„Pesten niet wegstoppen, maar erover praten”
UTRECHT. Een wereld zonder pesten? Dat is een illusie. Toch heeft de jaarlijkse Week tegen Pesten wel degelijk zin, stelt Marije van de Sande, beleidsmedewerker bij de Stichting School & Veiligheid. „Pesten moet je niet wegstoppen; je moet erover praten.”
’t Is de tweede keer dat de Week tegen Pesten, die maandag begint, door de stichting wordt georganiseerd. Waar het fenomeen oorspronkelijk vandaan komt? „Uit Vlaanderen”, zegt Van de Sande. „Waarom wij zelf in Nederland zoiets al niet eerder hadden? Ik zou het niet weten. Wel hebben we de week verplaatst van februari naar september, omdat het schooljaar dan net begonnen is. Dat is een beter moment.”
Pesten krijgt al jaren veel aandacht. Wordt er inmiddels minder gepest?
„Daar kan ik geen eenduidig antwoord op geven. De cijfers lopen uiteen. Wat alle aandacht in ieder geval heeft opgeleverd, is de Wet sociale veiligheid, die per 1 augustus van kracht is. Alle scholen zijn verplicht actief beleid te voeren tegen pesten door het aanstellen van een coördinator en het systematisch volgen van leerlingen in hun welbevinden. De wet had overigens een trieste aanleiding: de zelfmoord van twee scholieren, Tim Ribberink en Fleur Bloemen, nadat ze gepest waren.”
Sociale veiligheid gaat verder dan pesten?
„Pesten is er een onderdeel van, maar wel het meest in het oog springende. Kinderen die zich goed voelen, hebben minder de behoefte om te pesten.”
Is pesten helemaal uit te roeien?
„Het is een illusie om te denken dat we een wereld zonder pesten kunnen bereiken. Maar we moeten het probleem niet bagatelliseren, ook niet wegstoppen. We moeten erover praten. Niet voor niets is het thema van de week: Durf jij het aan? Durf jij als leerkracht, als klasgenoot het gesprek over pesten te beginnen? Daarnaast hebben we de site ”pestweb”. Daar kunnen kinderen en jongeren anoniem terecht met hun vragen en verhalen. En als ze het willen, krijgen ze hulp aangeboden.”
Online pesten is erbij gekomen. Dat is nog gemener?
„Kinderen zeggen dat niet zo, maar volwassenen zijn geneigd het op die manier te zien. Er is wel een verschil. Fysiek pesten gaat door zolang de pester en de gepeste bij elkaar zijn. Online pesten kan 24 uur per dag doorgaan. De impact is daardoor groter. Het komt steviger binnen. Letterlijk. Het stopt niet op het schoolplein, maar het komt je huis binnen.”

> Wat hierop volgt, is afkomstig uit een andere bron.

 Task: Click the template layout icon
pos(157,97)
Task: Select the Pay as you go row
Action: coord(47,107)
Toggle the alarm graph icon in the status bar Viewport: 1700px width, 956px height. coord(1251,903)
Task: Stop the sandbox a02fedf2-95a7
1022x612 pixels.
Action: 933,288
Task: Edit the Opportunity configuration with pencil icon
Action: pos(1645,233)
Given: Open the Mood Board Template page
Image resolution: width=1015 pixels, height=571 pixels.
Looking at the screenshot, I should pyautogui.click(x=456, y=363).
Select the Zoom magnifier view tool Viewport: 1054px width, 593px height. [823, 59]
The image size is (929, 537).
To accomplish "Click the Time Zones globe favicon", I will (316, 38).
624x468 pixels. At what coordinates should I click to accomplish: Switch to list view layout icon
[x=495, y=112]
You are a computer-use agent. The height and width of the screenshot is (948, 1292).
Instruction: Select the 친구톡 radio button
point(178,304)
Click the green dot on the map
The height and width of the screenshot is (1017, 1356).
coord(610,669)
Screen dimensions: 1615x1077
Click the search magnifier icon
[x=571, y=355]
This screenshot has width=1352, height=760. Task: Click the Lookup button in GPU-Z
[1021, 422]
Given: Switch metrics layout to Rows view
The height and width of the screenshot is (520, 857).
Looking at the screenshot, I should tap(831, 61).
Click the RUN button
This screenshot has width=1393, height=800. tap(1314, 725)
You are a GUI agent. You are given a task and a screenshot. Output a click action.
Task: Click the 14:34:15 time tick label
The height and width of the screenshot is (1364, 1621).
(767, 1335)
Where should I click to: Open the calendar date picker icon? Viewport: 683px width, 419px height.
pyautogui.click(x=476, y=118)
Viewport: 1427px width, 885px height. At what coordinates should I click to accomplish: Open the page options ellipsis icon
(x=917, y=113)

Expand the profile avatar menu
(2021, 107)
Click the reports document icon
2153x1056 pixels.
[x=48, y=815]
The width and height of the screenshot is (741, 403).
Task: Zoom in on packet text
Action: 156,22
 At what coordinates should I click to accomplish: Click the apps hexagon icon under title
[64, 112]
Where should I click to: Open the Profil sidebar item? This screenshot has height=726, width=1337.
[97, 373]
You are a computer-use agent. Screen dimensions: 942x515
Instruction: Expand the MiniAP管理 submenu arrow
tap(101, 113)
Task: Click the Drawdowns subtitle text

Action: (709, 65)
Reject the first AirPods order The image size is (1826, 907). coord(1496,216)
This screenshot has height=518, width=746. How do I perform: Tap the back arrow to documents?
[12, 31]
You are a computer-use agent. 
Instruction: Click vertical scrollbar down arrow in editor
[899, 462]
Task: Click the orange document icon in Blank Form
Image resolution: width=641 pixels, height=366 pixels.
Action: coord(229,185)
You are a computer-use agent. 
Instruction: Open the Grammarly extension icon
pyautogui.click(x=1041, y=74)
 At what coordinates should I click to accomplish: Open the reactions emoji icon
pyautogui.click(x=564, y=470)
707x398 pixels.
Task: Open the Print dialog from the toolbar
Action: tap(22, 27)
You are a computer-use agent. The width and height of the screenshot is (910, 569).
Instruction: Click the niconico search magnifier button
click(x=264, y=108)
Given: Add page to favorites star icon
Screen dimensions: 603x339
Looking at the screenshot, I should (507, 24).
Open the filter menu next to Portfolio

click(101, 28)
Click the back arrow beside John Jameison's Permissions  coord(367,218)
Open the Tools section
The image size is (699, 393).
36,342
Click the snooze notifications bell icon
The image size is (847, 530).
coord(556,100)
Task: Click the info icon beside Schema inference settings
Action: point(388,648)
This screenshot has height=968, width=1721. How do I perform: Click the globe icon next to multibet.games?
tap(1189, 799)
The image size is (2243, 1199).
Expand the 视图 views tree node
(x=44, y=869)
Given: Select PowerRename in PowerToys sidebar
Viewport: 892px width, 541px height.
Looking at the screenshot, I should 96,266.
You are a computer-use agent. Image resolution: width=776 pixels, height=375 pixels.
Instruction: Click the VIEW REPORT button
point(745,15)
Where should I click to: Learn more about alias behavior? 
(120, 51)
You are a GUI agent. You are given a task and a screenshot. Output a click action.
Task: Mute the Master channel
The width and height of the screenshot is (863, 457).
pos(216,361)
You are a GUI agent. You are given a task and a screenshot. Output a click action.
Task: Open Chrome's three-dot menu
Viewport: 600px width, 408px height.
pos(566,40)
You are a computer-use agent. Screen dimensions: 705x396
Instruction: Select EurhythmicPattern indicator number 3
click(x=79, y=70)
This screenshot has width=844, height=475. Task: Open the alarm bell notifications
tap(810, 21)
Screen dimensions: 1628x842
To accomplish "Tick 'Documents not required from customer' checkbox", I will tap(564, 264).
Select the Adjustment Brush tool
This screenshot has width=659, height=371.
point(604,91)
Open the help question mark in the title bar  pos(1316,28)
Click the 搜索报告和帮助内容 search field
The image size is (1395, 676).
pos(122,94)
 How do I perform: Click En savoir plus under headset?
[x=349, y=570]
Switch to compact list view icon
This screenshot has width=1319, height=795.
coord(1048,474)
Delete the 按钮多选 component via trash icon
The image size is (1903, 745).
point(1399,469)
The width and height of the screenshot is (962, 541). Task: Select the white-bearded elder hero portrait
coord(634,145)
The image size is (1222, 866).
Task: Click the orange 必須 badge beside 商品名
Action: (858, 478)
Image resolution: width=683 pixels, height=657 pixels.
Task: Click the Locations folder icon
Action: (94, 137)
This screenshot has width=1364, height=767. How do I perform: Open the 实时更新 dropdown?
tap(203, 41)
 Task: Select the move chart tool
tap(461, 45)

Wat zijn de meest voorkomende redenen om te pesten?
„Opvallend genoeg zijn pesters vaak redelijk populaire kinderen. Toch kunnen ze te maken hebben met problemen thuis of persoonlijke problemen, waardoor ze gaan pesten. Welk slachtoffer ze uitzoeken, blijft ongrijpbaar. In ieder geval hebben ze het niet standaard gemunt op kinderen die dik zijn, een bril dragen of een beugel hebben. Dat verhaal klopt niet.”
De pester is net zo zielig als de gepeste?
„In zekere zin wel. Ze zijn beiden slachtoffer en moeten geholpen worden. We moeten bij de aanpak van het probleem verder kijken dan alleen naar de gepeste.”
Wat verwacht u van de themaweek?
„Dat pesten op school centraal komt te staan. Het is een complex probleem. We moeten niet doen alsof we het na alle aandacht onder controle hebben. We organiseren de Week tegen Pesten als Stichting School & Veiligheid samen met het ministerie van Onderwijs. Dat subsidieert ons. Of er scholen zijn die nog steeds geen actief beleid tegen pesten voeren, weet ik niet. Wel krijgen we ook dit keer positieve reacties op onze campagne. Veel scholen haken erbij aan.”